The copy should hold only the line containing "The image size is (900, 863)." and the lines after it through the end of the material, each exact, with no pictures.

.....

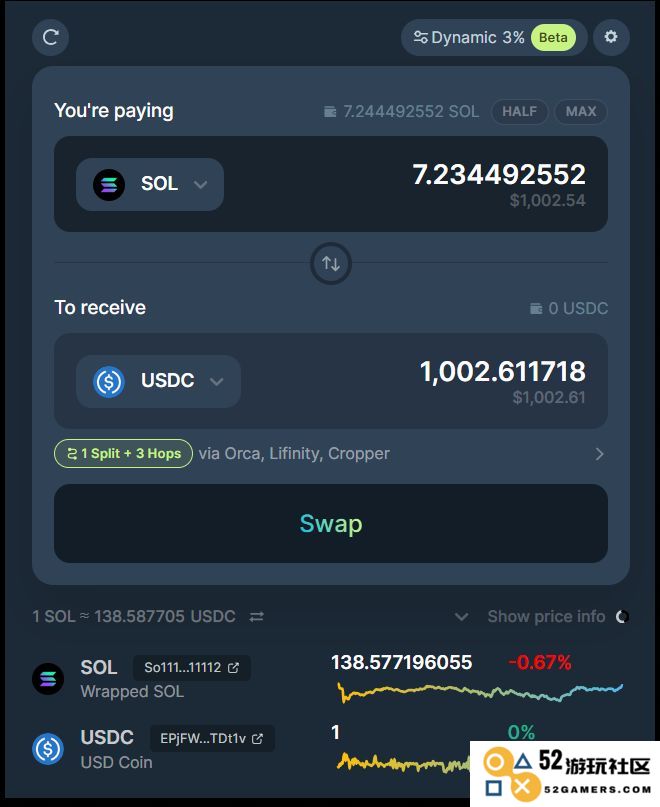Toggle the price rate direction arrows
The height and width of the screenshot is (807, 660).
(x=256, y=616)
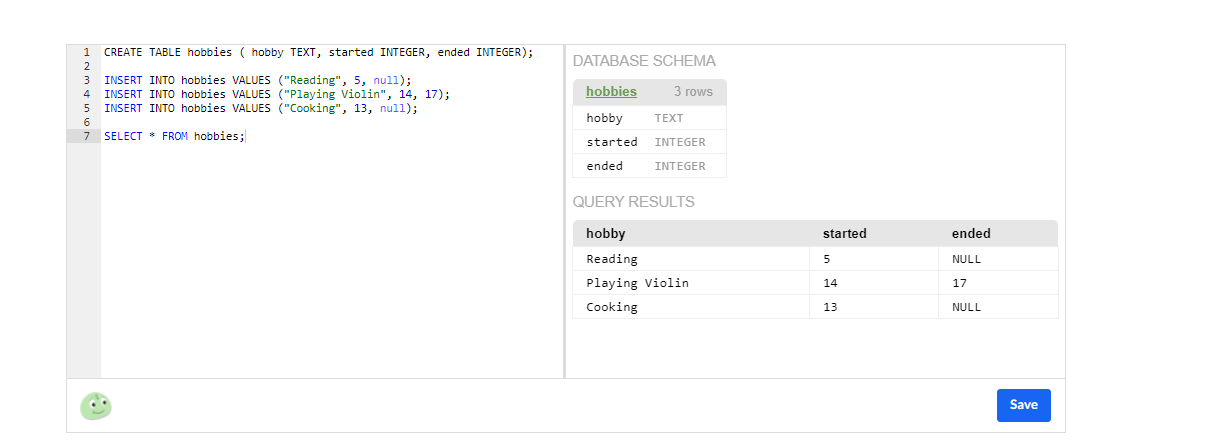
Task: Open the hobbies table link in schema
Action: (611, 92)
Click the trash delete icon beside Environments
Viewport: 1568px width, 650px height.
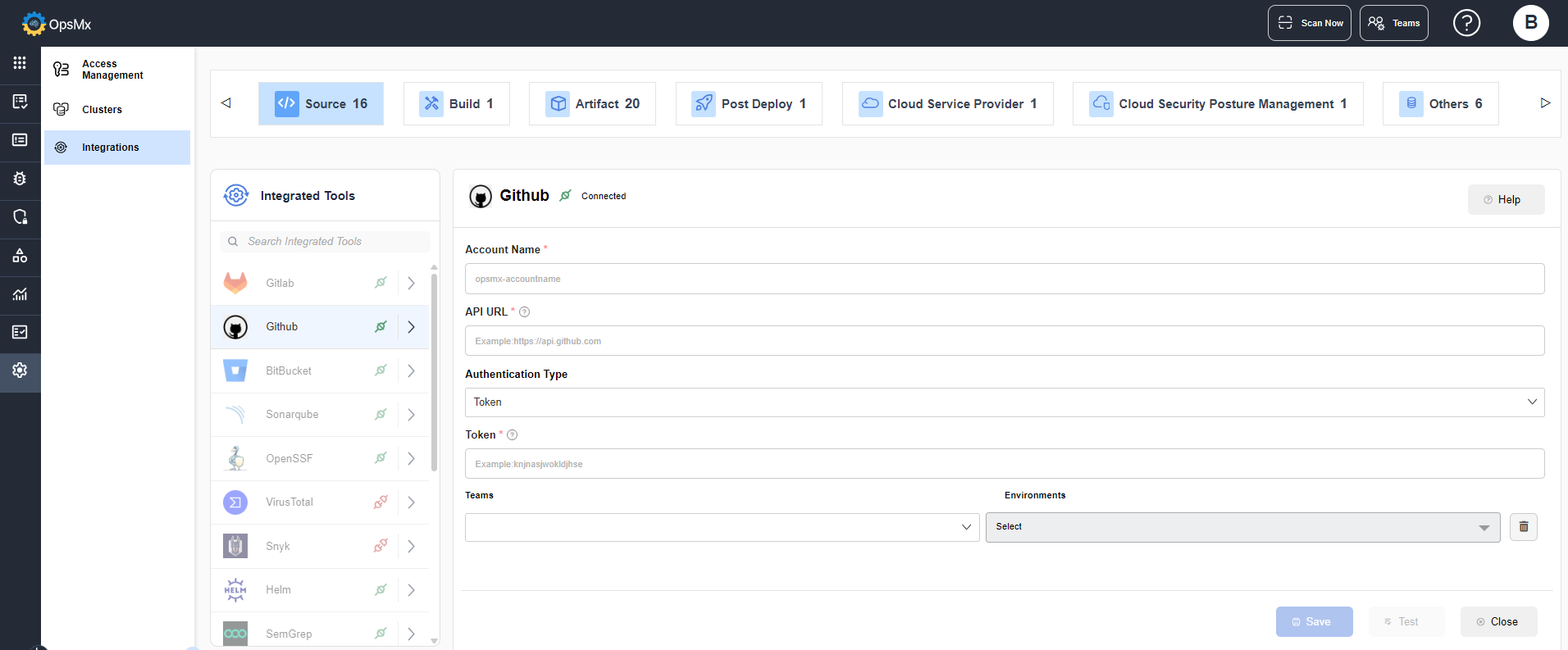pos(1523,526)
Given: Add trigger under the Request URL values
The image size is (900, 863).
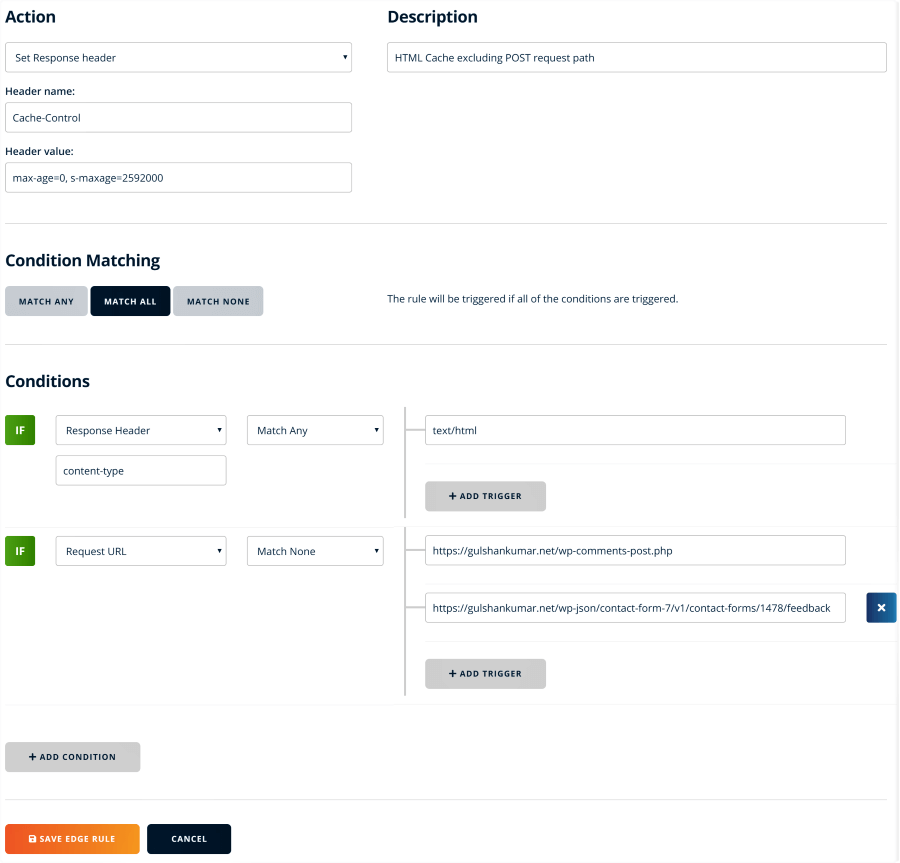Looking at the screenshot, I should coord(485,674).
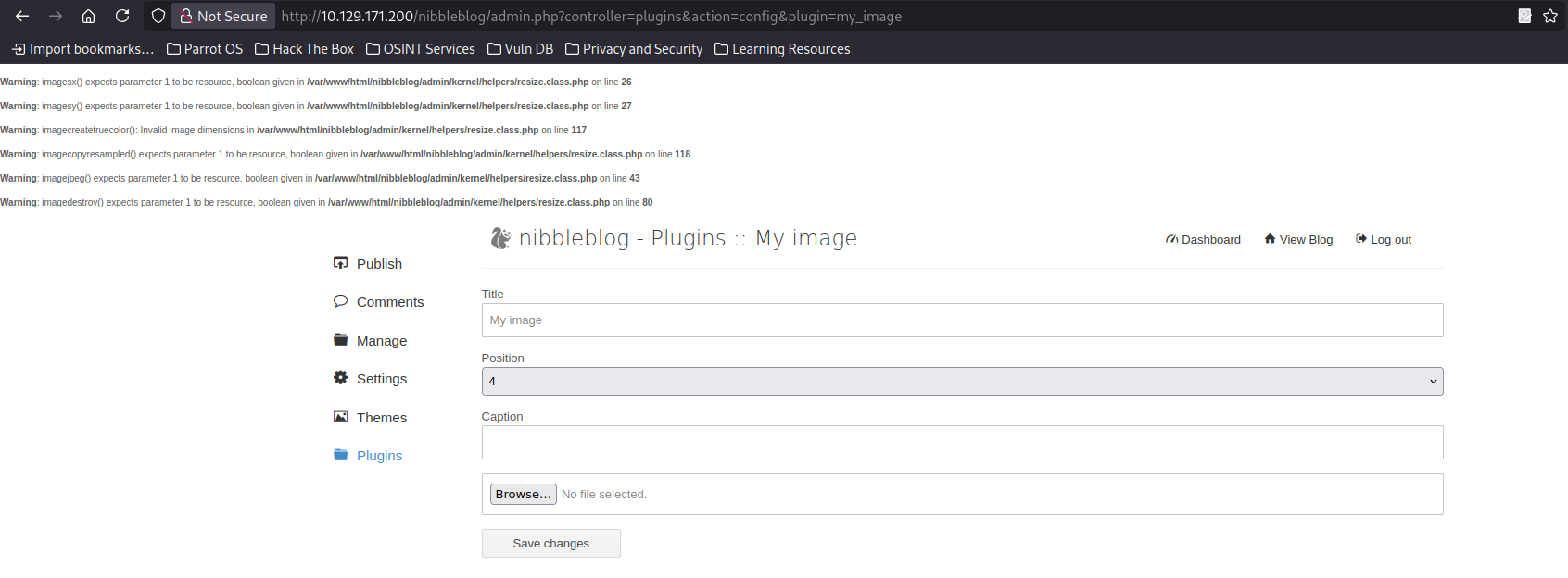Viewport: 1568px width, 578px height.
Task: Expand the OSINT Services bookmark folder
Action: coord(420,49)
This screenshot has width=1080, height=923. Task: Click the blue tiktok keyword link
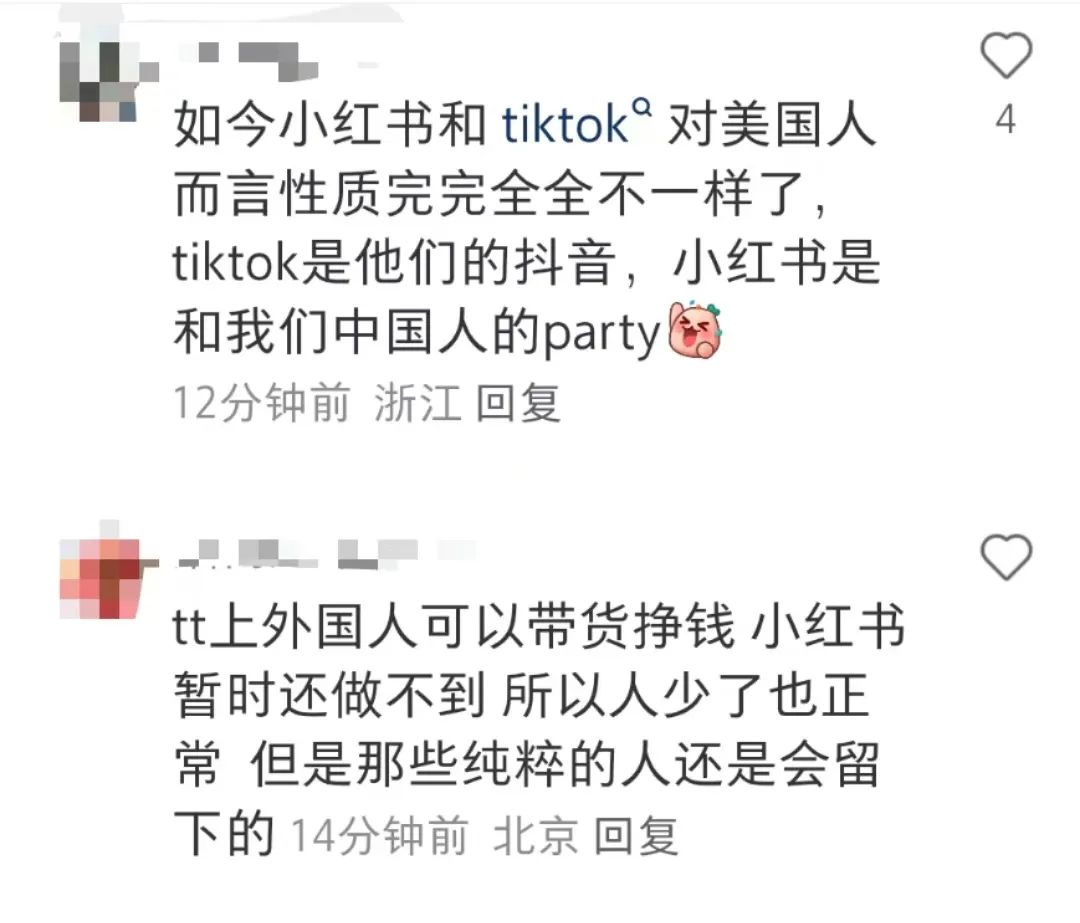(x=565, y=125)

.....

-- Completed exercise --
The image size is (900, 863).
Looking at the screenshot, I should coord(485,674).
Viewport: 1568px width, 578px height.
Task: Expand the OSINT Services bookmark folder
Action: coord(420,49)
This screenshot has width=1080, height=923. Task: Click the blue tiktok keyword link
(x=565, y=125)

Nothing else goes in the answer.